» **PASSAGE GIVEN**
* * * * *
ElDiabloConCaca sounds like he's got a better handle on it anyway.


----------



## MDLarson (Nov 20, 2009)

escargot said:


> it would appear to be setting up a 'netgear vpn' as opposed to allowing a passthrough. To which, I would need to purchase the netgear client application.



You'd only need to purchase the Netgear VPN client if you are using Windows.  Especially since Netgear doesn't offer a Mac VPN client (see my tutorial for Mac alternatives).

If you do purchase the Netgear VPN client, make sure that you are provided with the latest version.  When I bought our 5 pack, the version on the disk was so horribly out-of-date that nothing worked (including any sort of online version checking).  It was lucky I called Netgear and got it straightened out 'cause if I had waited too long they wouldn't provide me with an up-to-date version.


----------



## escargot (Nov 21, 2009)

Thanks for the advice there 

Perhaps I'm going about it the wrong way in that case. If the netgear router allows me to set up a VPN gateway, perhaps I ought to utilise that instead of the Xserve.

Argghh, it's all so mind-boggling.


----------



## MDLarson (Nov 21, 2009)

Welcome to where I was a few years ago.    Such are the pitfalls of self-taught expertise, I guess.  You might also try the official Netgear forums.  You'll have to register your products to get into the 'blue box' section, but if my tutorial doesn't help you, ask them.
* * * * *
» **RECORDED DATA**
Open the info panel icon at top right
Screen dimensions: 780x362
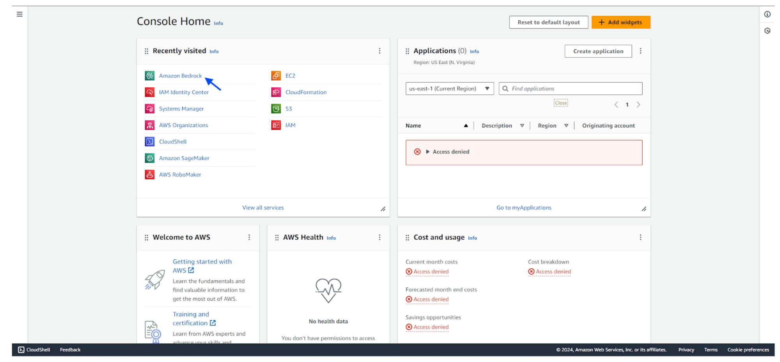click(x=767, y=14)
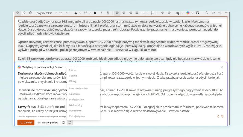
* * * * *
» **TASKS AND EXERCISES**
[A] Condense the forum thread's paragraph that begins "If you do purchase the Netgear VPN client" into a short list that keeps its main facts.
[B] Reproduce the part of the forum thread that opens with the words containing "## MDLarson (Nov 20, 2009)" and closes with "netgear client application.", switching "passthrough" to "pass-through".
The material above was drawn from a separate source and is unrelated to the forum thread.

» **RESPONSES TO THE TASKS**
[A]
- Anyone buying the Netgear VPN client should make sure they receive the latest version.
- The 5-pack the poster bought came on a disk so out of date that nothing worked, including online version checking.
- A call to Netgear resolved the problem.
- Had the poster waited too long, Netgear would not have supplied an up-to-date version.

[B]
## MDLarson (Nov 20, 2009)

escargot said:


> it would appear to be setting up a 'netgear vpn' as opposed to allowing a pass-through. To which, I would need to purchase the netgear client application.